Other Sports of Sunday, 25 February 2001

Source: Accra Mail

Uncertainty At Accra Turf Club

Horse racing is one area in sports which has suffered neglect from the Sports Ministry over the years especially, since the allegation some years back that Alidu Kora and his Medium Mortar Regiment gunners planned firing their big guns from that location in their bid to topple the PNDC government.

While a mound of terrazo chippings or something like that sits in the middle of the facility making all-round viewing difficult, it has been announced that a five-star hotel is going to be constructed at the site. In view of this, a new location is supposed to have been acquired to replace the present course. This project has been on paper only all these years.

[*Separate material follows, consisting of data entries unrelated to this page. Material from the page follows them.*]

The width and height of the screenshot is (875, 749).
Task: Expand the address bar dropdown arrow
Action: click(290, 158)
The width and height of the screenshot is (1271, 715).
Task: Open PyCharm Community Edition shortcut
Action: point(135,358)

For now officials of the turf club are unable to tell what the real situation is as they continue to organise important events in the racing calendar like the annual derby. What would boost the morale of race-loving fans in the city, is a clear picture from the new Minister of Sports what the policy for horse racing would be. But for the love that people have for the sport in Accra it would have long been obliterated from the catalogue of sporting events in the country.

People like Baba Dantata, who hails from a wealthy family of horse owners in the ancient city of Kano in Nigeria is one man who has contributed in no small measure in keeping horse racing alive in Accra. Last week he brought some new horses into the country to boost the sport. This is not the first time that he is doing so. A few years ago he brought in a horse from Nigeria which caused such a sensation at the racecourse that very soon its name became a household one in Accra. I am referring to the late La Queen whose death was received with such melancholy that one would have thought that a prominent personality had lost his life.

The Accra Racecourse is one place where horse breeding is being carried out with such seriousness and positive results that one cannot imagine what would have happened to the country's stock of the animal if that facility had not been in existence.

A visit to the place would reveal dozens of mares and ponies creating the impression that this is a huge breeding ground for some exotic animals on the precipice of extinction. Sometimes people come from the north to buy horses from the racecourse, a strange development considering the fact that the animal used to feature prominently in that part of the country when it served as a beast of burden and also as a ceremonial animal used by the chiefs on special occasions.

Perhaps, what the authorities at the course should do is to send a special delegation to the new sports minister on the matter of the racecourse. They should actually brief him on what transpired earlier and the uncertainty surrounding the sport. It would also do the sport some good if they insist on having the facility retained at the present site because movement to the new site it seems is not going to be feasible. When the former vice president performed a ceremony to flag the start of work on the five star hotel to replace the course, some of us doubted whether the move was a genuine one. So many months after that event there is still no sign that something is really going to happen there. As for race loving fans they still troop to the place each time there is going to be a racing event.